### Task details
Look below for the line with "Open first row's Invoice entity dropdown" and the line with "You are a computer-use". Copy exactly those two lines and every line between, but not the pictures.

### Dataset content
****************************************

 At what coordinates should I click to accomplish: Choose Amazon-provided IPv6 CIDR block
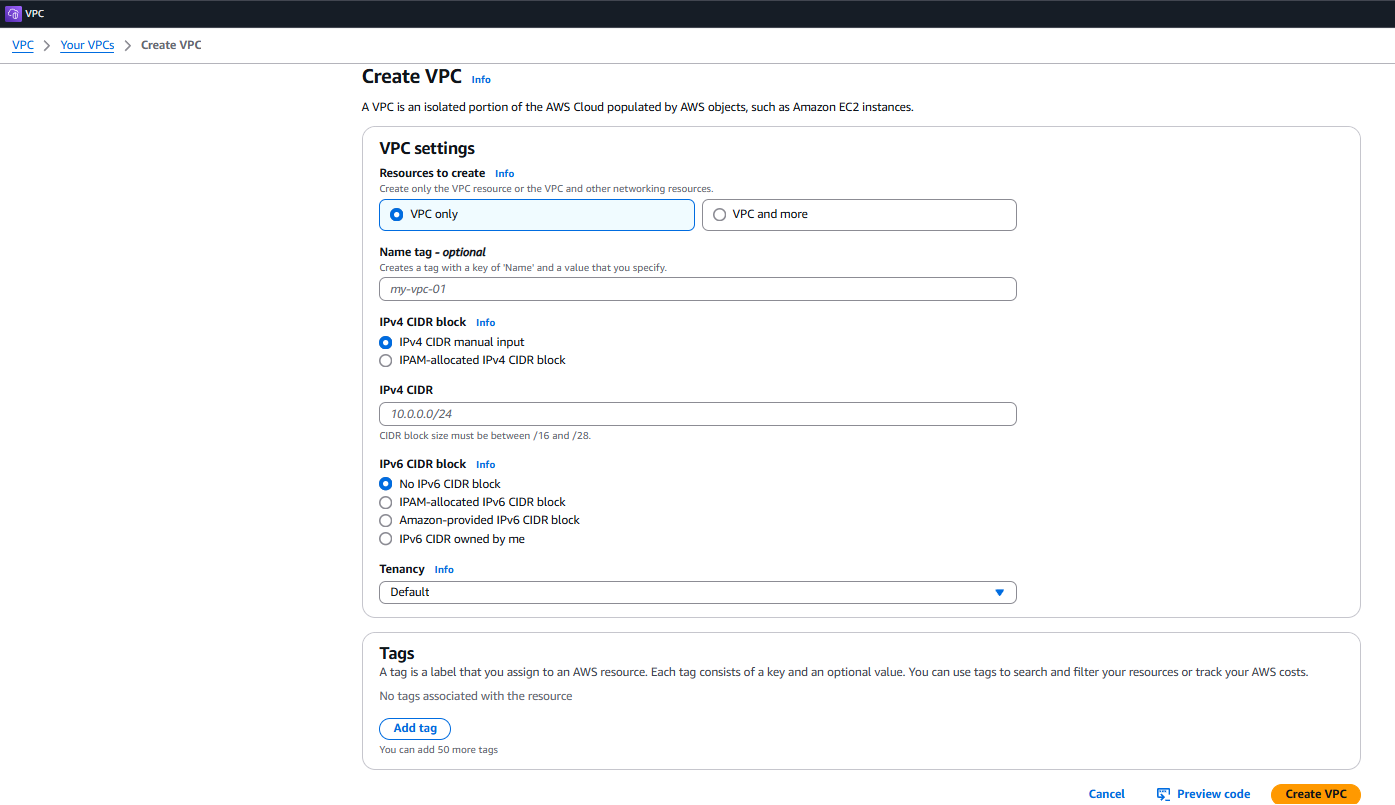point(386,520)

****************************************

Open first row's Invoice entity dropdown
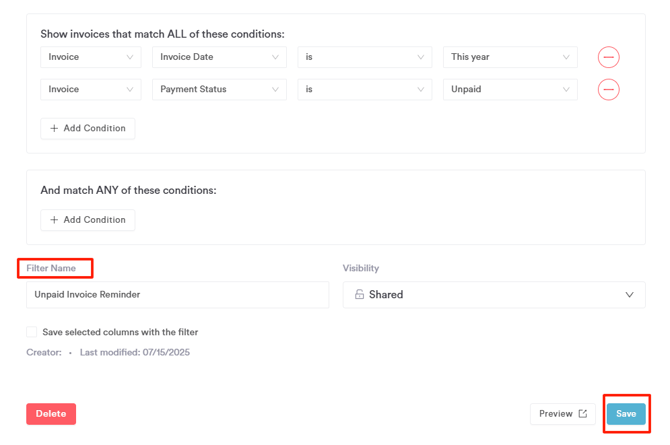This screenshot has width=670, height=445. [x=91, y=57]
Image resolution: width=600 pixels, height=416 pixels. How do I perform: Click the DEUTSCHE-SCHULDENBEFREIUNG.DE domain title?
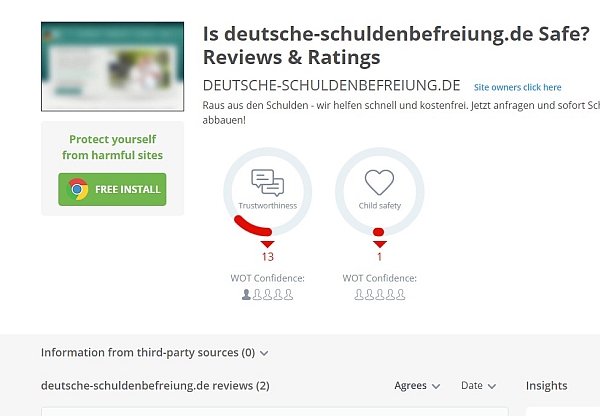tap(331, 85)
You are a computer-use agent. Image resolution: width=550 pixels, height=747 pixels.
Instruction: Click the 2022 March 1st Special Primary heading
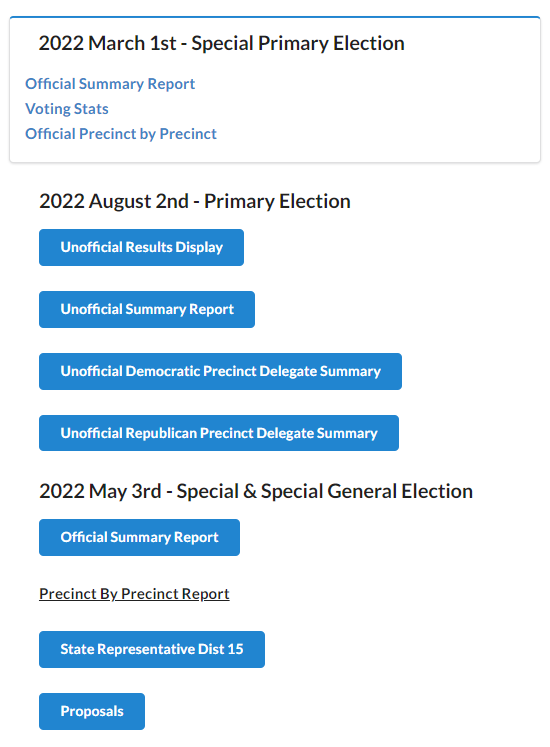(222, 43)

****************************************

### Written answer
Open first row's Invoice entity dropdown
This screenshot has width=670, height=445. [x=91, y=57]
Image resolution: width=600 pixels, height=416 pixels. How do I perform: Click the DEUTSCHE-SCHULDENBEFREIUNG.DE domain title?
tap(331, 85)
You are a computer-use agent. Image resolution: width=550 pixels, height=747 pixels.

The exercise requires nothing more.